Некоторое время друзья сидели молча, переполненные информацией и волной нахлынувших чувств.
– Знаешь, давай, братан, ещё по маленькой, да пойду я: мне надо проверить посты вокруг отеля и отдать распоряжения.
– Неужели всё так плохо, Саня?!
– Не то слово! Несколько дней назад мы сцепились здесь с английским спецназом и здорово его пощипали, хотя и сами понесли потери. Ранее у нас уже была информация о том, что в Бенгази действуют американские военные советники, французский спецназ, и скоро им в подмогу должны пожаловать мои бывшие «коллеги» из Легиона. От встречи с ними мне видно не уйти, – задумчиво произнёс последние слова Степанченко. – А теперь вот, ещё и англичане появились! Так что, как видишь, налицо: западный заговор с целью убийства Каддафи.
– Ты хотел сказать, смещения полковника? – поправил друга Дорошин.
– Нет, именно убийства, – подтвердил сказанное им Александр.
– А зачем его убивать-то? Ну, отняли власть. Изгнали из страны, как других подобных ему лидеров арабских государств. А убивать-то зачем?
– Видишь ли, Каддафи слишком сильная личность. К тому же, в отличие от других правителей, он всегда заботился о своём народе. Я думаю, ты и сам вряд ли будешь отрицать, что при нём ливийцам жилось неплохо?
– Конечно, – согласился Павел. – Я вообще считаю, что ливийский народ тут ни при чём!
– Вот именно! Ты заметил, кто больше всех из западников суетится, стараясь уничтожить Каддафи? Так вот, это – Франция, с которой у ливийского лидера были налажены весьма добрые отношения. Некоторые шутники от СМИ их ещё называли в своё время «сексуально-денежными». Ходили слухи, что полковник оплатил предвыборную кампанию Саркози и что он обладает некоей закрытой информацией, которую французский президент стремится изо всех сил скрыть от своих избирателей и мировых СМИ, которые, как сам знаешь, только и ждут жареного. Тем более что в следующем году предстоят выборы нового президента Франции, а у Саркози недругов и в собственной стране хватает.
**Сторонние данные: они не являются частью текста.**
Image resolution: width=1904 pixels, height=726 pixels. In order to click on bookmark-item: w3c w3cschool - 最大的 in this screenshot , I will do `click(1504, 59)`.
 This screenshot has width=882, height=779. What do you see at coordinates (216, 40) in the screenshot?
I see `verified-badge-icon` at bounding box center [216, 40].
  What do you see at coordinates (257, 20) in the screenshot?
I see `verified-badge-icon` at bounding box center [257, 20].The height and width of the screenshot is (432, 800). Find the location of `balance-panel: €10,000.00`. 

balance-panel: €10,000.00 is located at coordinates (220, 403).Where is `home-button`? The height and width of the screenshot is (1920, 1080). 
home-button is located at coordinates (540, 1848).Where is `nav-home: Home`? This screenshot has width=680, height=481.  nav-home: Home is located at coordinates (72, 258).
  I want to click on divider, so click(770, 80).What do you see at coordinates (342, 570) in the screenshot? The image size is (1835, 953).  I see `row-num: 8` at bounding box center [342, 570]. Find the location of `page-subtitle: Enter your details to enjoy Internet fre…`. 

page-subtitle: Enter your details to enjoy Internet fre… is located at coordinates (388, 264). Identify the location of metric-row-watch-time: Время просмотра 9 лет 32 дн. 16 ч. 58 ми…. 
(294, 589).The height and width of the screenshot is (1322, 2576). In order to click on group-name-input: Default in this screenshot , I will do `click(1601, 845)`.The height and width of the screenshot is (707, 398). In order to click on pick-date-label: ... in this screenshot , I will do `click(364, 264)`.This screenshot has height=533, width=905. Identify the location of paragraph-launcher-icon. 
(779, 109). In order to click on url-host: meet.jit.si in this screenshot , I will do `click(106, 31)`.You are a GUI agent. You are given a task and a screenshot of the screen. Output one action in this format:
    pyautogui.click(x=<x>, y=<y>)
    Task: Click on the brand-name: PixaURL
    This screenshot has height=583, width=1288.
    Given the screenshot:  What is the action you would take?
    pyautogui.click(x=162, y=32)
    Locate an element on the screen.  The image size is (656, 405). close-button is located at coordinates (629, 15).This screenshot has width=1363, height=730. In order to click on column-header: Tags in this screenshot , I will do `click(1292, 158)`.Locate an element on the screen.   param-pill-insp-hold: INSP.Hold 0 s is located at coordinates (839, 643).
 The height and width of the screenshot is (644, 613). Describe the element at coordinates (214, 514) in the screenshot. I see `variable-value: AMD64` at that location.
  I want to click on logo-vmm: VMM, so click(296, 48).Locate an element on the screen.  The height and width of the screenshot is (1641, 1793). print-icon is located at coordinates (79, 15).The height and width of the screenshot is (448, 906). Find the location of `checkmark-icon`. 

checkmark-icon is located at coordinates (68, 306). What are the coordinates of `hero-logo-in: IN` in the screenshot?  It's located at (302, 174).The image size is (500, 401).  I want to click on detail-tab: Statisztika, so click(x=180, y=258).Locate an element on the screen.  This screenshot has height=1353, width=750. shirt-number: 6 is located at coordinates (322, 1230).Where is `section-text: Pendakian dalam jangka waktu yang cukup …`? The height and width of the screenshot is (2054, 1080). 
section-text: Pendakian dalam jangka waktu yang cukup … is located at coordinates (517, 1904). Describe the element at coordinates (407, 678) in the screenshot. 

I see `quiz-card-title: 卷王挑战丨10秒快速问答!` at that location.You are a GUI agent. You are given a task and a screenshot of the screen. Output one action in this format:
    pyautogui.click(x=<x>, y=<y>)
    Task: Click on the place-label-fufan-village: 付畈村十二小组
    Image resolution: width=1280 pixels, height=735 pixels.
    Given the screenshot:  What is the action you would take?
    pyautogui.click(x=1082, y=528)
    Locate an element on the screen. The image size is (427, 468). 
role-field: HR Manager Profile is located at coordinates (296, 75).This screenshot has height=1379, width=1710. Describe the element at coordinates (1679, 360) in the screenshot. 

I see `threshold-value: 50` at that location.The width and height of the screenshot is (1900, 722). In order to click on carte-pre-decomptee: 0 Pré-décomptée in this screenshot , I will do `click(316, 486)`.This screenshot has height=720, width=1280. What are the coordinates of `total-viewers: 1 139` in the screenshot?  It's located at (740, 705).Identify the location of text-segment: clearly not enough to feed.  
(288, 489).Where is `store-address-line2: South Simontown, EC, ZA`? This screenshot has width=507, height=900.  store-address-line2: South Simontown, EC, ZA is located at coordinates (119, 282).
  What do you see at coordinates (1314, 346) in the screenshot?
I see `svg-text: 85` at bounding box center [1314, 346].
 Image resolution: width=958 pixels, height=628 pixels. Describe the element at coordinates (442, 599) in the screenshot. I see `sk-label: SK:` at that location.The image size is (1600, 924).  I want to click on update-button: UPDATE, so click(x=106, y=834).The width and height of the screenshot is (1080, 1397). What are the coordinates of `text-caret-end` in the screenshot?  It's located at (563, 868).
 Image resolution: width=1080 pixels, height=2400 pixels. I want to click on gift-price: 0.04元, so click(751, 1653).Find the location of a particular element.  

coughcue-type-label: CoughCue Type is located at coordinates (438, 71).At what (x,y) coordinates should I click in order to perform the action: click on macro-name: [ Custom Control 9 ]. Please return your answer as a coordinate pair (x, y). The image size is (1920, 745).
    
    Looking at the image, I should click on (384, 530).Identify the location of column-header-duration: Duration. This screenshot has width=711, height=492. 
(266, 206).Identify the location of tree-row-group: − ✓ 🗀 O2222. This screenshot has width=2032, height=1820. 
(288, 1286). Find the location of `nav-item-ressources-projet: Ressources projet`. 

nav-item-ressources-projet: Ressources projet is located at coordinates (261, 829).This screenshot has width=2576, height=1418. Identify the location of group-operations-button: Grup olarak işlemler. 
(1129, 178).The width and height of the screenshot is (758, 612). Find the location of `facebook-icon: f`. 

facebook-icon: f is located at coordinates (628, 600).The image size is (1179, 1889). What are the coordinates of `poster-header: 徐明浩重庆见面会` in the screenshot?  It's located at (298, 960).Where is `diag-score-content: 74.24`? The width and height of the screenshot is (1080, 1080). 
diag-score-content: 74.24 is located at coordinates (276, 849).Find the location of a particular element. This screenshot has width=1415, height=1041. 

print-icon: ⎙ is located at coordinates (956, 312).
Дочь Каддафи Аиша училась в Париже. Потом работала там в качестве адвоката и в своё время даже выступила в качестве защитника Саддама Хусейна во время судебного процесса против него в Гаагском трибунале. В совершенстве владеет французским языком. Является послом доброй воли – статус, который был получен ею в своё время не без протекции в ООН всё той же Франции. А кроме того, Каддафи как кость в горле у известной нефтяной двойки: США и Великобритании, которые при короле Идрисе развернулись здесь на все сто! Они готовы были покончить с революцией сразу же после её свершения. И только возможное столкновение с советским военно-морским флотом в Средиземном море, который готов был вступиться за Ливию, остановил их от прямой агрессии против страны ещё в 1970 году. Помнишь, тогда наш флот и 6-й американский бороздили местные воды на параллельных курсах? В составе нашего флота не было громадных авианосцев наподобие американских. Но были другие мощные корабли, в том числе и с палубной авиацией: крейсеры Киев, Москва, эсминцы, большие противолодочные корабли и, конечно, атомные подводные лодки с ядерными боеголовками на борту! Одним словом, гордиться было чем!